The Church of Jesus Christ again updated the scriptures in 2013. Elder Neil L. Andersen said:
The current edition of the scriptures, with its extensive study helps, will continue to serve Latter-day Saints very well. This new edition incorporates adjustments that will be a blessing to Church members in years to come, but members should not feel that they need to purchase a new set of scriptures, particularly since all of the adjustments are available in digital formats at no cost. Changes to the scriptural text include spelling, minor typographical, and punctuation corrections.
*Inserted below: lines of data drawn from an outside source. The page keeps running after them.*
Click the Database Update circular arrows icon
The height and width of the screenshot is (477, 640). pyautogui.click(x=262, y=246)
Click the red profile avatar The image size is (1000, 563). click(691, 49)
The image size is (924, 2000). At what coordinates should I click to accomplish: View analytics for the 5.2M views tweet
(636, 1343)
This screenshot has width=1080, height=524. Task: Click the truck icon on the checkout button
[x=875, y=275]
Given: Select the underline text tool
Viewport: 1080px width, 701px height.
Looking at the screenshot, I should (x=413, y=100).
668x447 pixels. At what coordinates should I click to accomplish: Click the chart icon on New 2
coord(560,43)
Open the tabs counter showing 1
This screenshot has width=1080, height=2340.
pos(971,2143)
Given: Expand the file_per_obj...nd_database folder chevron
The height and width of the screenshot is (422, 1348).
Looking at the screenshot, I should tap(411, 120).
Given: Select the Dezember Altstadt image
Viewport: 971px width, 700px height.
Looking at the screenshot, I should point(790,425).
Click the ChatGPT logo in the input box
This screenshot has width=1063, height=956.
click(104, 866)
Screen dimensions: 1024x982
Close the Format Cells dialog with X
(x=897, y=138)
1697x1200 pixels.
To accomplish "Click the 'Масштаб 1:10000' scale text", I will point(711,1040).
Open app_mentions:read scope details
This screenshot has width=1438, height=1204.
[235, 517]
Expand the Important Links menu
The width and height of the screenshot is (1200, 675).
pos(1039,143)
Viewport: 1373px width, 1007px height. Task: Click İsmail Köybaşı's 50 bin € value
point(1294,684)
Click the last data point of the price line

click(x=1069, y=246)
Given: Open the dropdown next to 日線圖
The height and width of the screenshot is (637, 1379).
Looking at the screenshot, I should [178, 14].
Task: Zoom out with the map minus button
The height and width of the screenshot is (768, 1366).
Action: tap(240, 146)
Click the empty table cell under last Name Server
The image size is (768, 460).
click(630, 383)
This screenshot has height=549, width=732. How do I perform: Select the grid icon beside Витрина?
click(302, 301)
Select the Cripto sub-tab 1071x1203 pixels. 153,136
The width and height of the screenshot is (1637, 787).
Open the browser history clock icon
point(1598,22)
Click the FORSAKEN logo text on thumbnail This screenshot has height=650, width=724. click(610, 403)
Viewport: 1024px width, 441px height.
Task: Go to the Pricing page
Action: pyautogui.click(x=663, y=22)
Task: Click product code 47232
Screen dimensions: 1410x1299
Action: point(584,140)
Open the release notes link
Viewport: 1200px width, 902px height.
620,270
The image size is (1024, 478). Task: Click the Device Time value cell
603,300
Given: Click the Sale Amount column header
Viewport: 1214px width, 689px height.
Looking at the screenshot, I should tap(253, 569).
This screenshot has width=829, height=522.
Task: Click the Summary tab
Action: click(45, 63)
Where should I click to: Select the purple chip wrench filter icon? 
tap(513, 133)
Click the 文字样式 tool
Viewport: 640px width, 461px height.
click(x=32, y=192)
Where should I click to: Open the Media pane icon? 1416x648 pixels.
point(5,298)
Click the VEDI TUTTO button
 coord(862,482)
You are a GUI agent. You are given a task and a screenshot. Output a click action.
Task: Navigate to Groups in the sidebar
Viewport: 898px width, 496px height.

But the work on the scriptures was just beginning. The next task was to translate them into other languages. Elder Larry R. Lawrence, a member of the LDS Church’s Scriptures Committee, said:
The First Presidency and the Quorum of the Twelve are committed to providing, promoting, and preserving the scriptures for members throughout the world in their native languages. Scripture coordinators, translators, reviewers, and printers are working diligently each day to accomplish that goal.
As of March 2015, the Book of Mormon has been translated into 110 languages—Kosraean being the latest one. Three new translations of the Book of Mormon and 5 additional translations of the triple combination (the Book of Mormon, the Doctrine & Covenants and the Pearl of Great Price) will be published in 2015. In addition, several new translations of the scriptures will be announced over the next two years.